Thursday, July 31, 2008

Authorizing game wardens to inspect natural-gas drilling sites makes sense

Game and Fish Commission may pay for inspectors for gas-drilling sites

 There is a legitimate argument for the Game and Fish Commission to provide inspectors for the land being damaged by the drilling for natural gas in Arkansas.
Game and Fish could legitimately be the "one-stop shopping" for redress of environmental crimes that many people have begged for. Reporting environmental destruction to the Army Corps of Engineers, the National Forest Service, the Department of the Interior, the state Department of Environmental Quality, the FBI, the CIA, the State Police, a county Sheriff's Office, a local police department or local code-enforcement department, a local tree-protection administrator, a local stormwater engineer or any other agency can be frustrating.
Serious criminal mistreatment of the environment reported to all will often result in referral to some of the others.
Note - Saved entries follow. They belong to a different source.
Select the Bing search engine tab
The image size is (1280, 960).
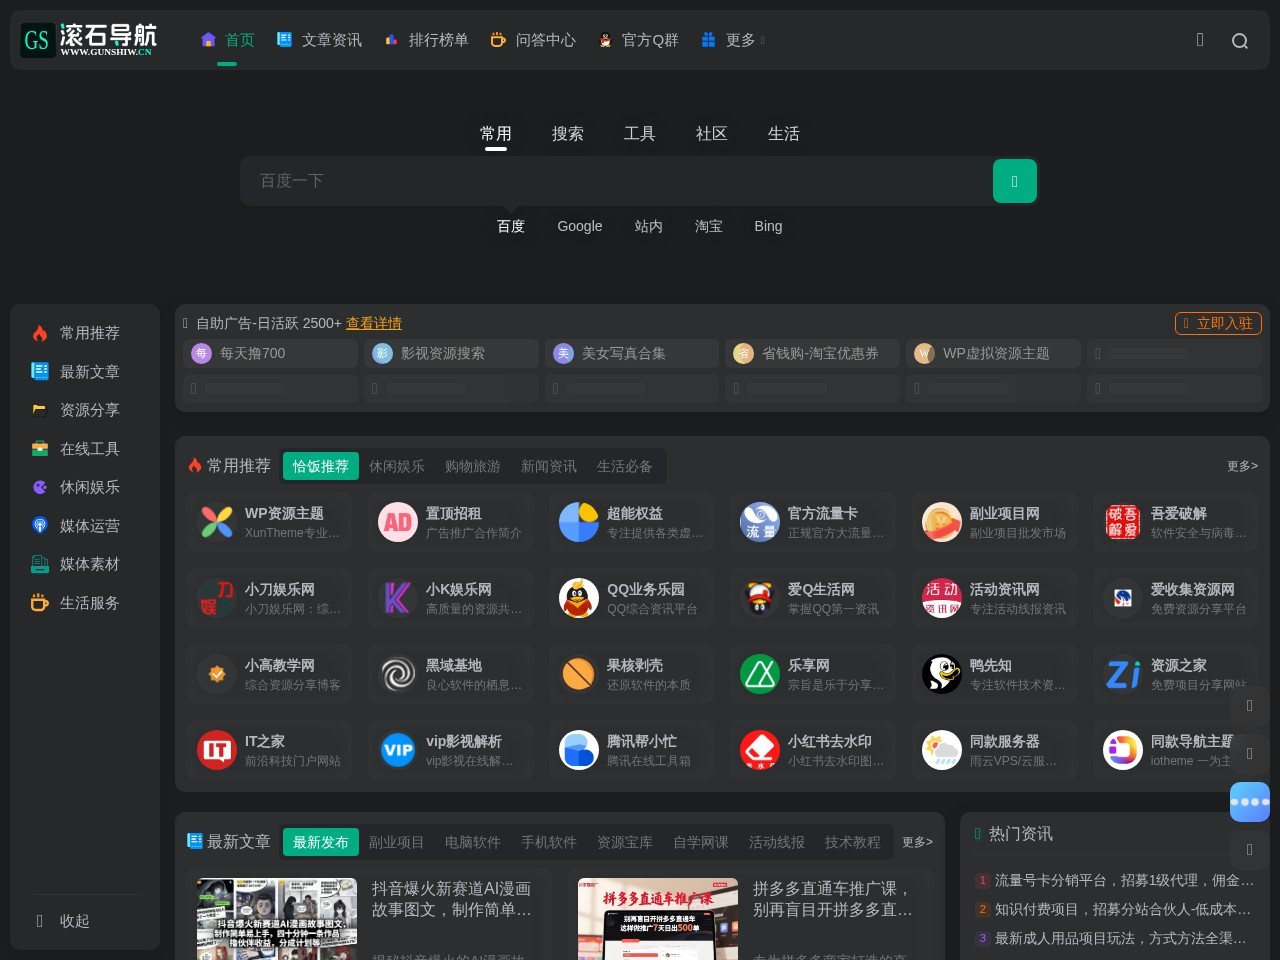coord(768,226)
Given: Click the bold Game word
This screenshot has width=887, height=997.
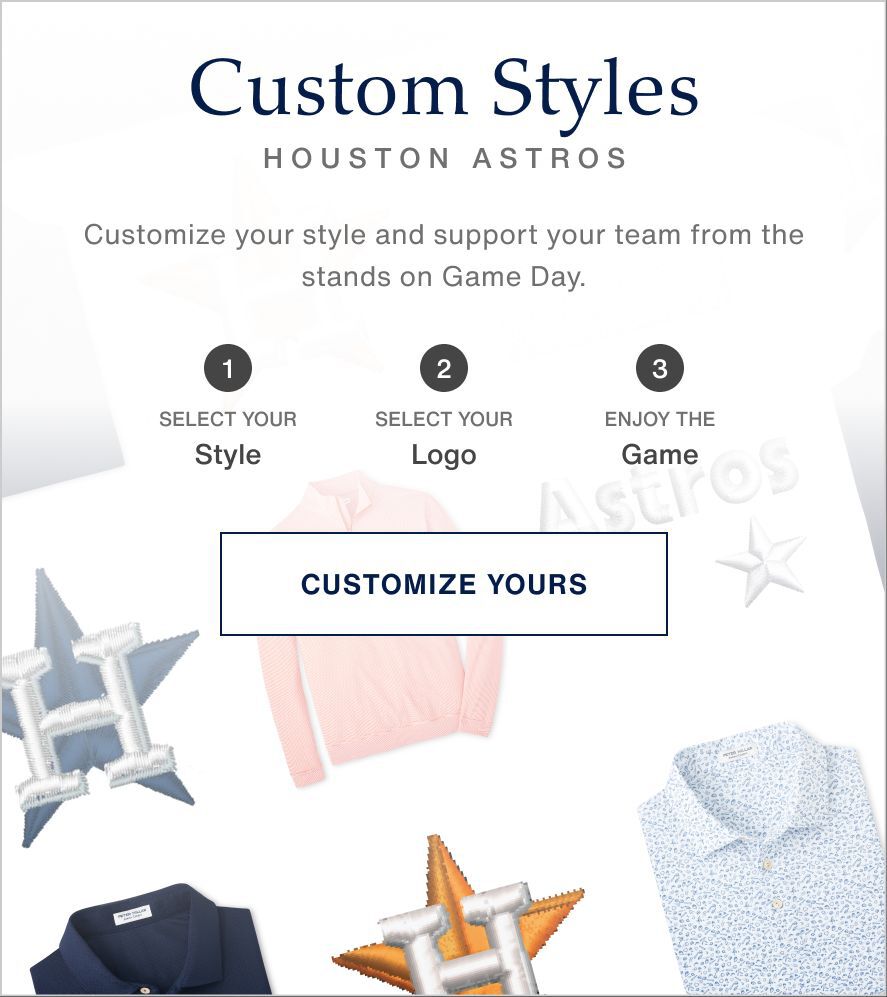Looking at the screenshot, I should point(660,455).
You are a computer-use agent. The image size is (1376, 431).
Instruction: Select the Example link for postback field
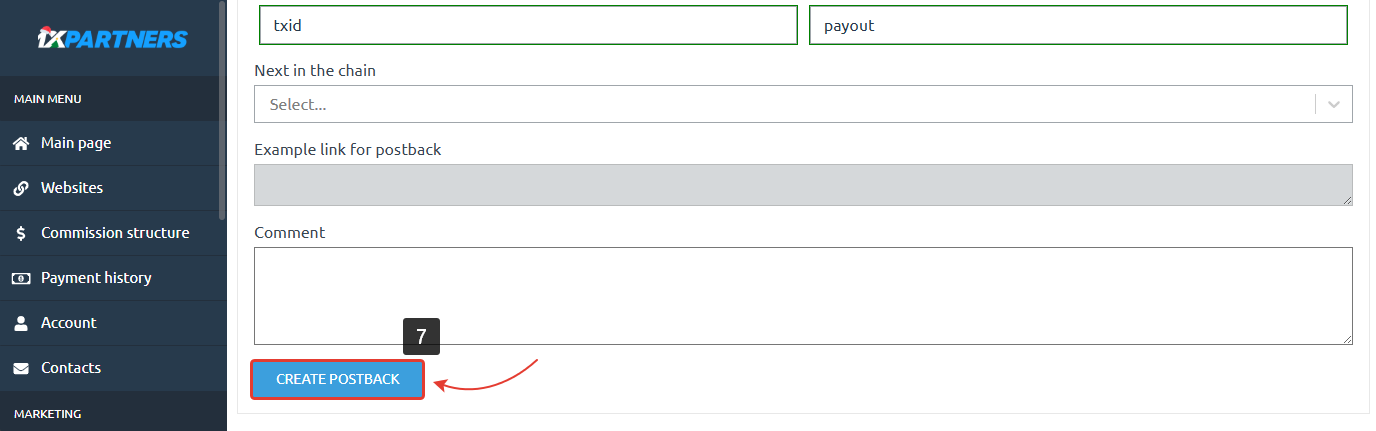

No single agency appears to be authorized to take action to protection delicate, sensitive environmental areas. Soil, water, air and living things native to such places are treated as disposable or of no economic value by all.
Sure, the people at those agencies may agree with the complainant. But they all disclaim having any authority to act except in very unusual circumstances.
You can be arrested by a wildlife officer for killing more than eight squirrels in a day in Arkansas. But a person who destroys thousands of acres of squirrel habitat, those magnificent hardwood forests that our tourism people love to photograph and tout worldwide, and face not even a wrist-slapping.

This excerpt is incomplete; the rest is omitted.